→ Passage provided
++++++
Because datasets are also stored under the Hub cache. The Hub cache is shared by all HF libraries and has top-level DATASETS beside MODELS. load_dataset(...) fetches scripts and often the raw data from the Hub, which grows ~/.cache/huggingface/hub. (Hugging Face)

c) Why the bar sits at 100% while disk and network still grow

The tqdm bar usually tracks the download phase only. After 100% it may still be:

  • Extracting archives and verifying content.
  • Converting to Arrow and writing shards to ~/.cache/huggingface/datasets/....
  • Building indices and split files.
    These steps can be long for audio and can look like a “stuck at 100%” bar. Users often report “100% but still running” during filtering/mapping or when using multiple processes. (Hugging Face)

What to do now (surgical, keeps good files)

  1. Inspect Hub usage only
# Hub-only report; excludes ~/.cache/huggingface/datasets
hf cache scan
hf cache scan --dir ~/.cache/huggingface/hub

(Hugging Face)

  1. Prune only MLCommons/ml_spoken_words from the Hub cache
# remove this dataset’s Hub entries only
hf cache delete dataset/MLCommons/ml_spoken_words -y
# or, older CLI
huggingface-cli scan-cache --delete --repos dataset/MLCommons/ml_spoken_words

(Hugging Face)
++++++
→ Apply what you read
a) In the Hugging Face cache excerpt, write out the text starting with "These steps can" and going on through "processes. (Hugging Face)".
b) Does each statement below agree with the Hugging Face cache excerpt? Answer yes or no, quoting the deciding words from the excerpt.
(i) The Hub cache is shared by all HF libraries.
(ii) The tqdm bar usually tracks the conversion to Arrow.
(iii) The report from hf cache scan includes ~/.cache/huggingface/datasets.
c) Proceed with the Hugging Face cache excerpt, picking up after its last line.
You will not need the records for anything here.

→ Records shown
++++++
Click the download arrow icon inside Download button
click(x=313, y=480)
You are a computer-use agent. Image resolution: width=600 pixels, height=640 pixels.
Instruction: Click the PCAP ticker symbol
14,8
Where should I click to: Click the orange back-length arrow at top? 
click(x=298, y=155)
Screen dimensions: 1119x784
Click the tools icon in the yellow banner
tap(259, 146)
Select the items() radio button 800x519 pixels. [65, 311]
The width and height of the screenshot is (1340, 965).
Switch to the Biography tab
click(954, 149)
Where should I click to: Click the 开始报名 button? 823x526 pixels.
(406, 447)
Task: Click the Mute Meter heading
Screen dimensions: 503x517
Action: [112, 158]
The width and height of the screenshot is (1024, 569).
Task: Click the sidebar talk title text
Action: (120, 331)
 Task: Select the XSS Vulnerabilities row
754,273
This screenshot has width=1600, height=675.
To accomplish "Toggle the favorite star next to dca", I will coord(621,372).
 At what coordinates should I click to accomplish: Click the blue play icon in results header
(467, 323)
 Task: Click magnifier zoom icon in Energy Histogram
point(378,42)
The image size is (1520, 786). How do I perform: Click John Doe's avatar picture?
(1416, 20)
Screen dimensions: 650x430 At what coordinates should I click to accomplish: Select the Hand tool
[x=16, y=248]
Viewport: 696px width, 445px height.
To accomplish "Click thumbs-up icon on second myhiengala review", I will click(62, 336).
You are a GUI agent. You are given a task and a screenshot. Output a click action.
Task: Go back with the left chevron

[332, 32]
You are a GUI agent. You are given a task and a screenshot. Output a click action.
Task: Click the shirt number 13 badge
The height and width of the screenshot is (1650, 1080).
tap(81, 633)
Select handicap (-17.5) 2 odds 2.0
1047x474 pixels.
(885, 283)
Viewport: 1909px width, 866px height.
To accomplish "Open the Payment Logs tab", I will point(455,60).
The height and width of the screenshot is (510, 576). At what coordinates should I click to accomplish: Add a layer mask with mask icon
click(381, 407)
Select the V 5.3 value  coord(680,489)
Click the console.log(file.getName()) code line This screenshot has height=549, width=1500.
++++++
→ Expected results
a)
These steps can be long for audio and can look like a “stuck at 100%” bar. Users often report “100% but still running” during filtering/mapping or when using multiple processes. (Hugging Face)

b)
(i) Yes: "The Hub cache is shared by all HF libraries"
(ii) No: "The tqdm bar usually tracks the download phase only."
(iii) No: "# Hub-only report; excludes ~/.cache/huggingface/datasets"

c)
  1. Prune processed Arrow for this dataset
from datasets import load_dataset
ds = load_dataset("MLCommons/ml_spoken_words", languages=["ar","tt"])
print(ds.cleanup_cache_files())  # returns count of removed files

(Hugging Face)

  1. Pin caches to the large partition so future cleanup is trivial
# Hub cache root (affects hub/*, incl. chunk-cache/shard-cache)
export HF_HOME="/data/hf"

# Datasets Arrow cache
export HF_DATASETS_CACHE="/data/hf/datasets"

(Hugging Face)

  1. If a run was interrupted and you want a clean fetch for just this dataset
from datasets import load_dataset, GenerateMode
ds = load_dataset("MLCommons/ml_spoken_words",
                  languages=["ar","tt"],
                  download_mode=GenerateMode.FORCE_REDOWNLOAD)

(Hugging Face)

  1. If disk is tight, stream instead of caching to disk
from datasets import load_dataset
ds = load_dataset("MLCommons/ml_spoken_words",
                  languages=["ar","tt"],
                  streaming=True, split="train")
first = next(iter(ds))

This avoids Arrow writes and large datasets/ growth. (Hugging Face)

  1. Keep the language list stable
    Changing languages=[...] changes the config name (e.g., "ar+tt"), which triggers a new processed cache. Decide the set once before a full prepare. (GitHub)

Why your 60.2 GB vs 217 GB mismatch is expected

  • hf cache scan summarizes Hub only. It excludes ~/.cache/huggingface/datasets where Arrow and extracted files live. (GitHub)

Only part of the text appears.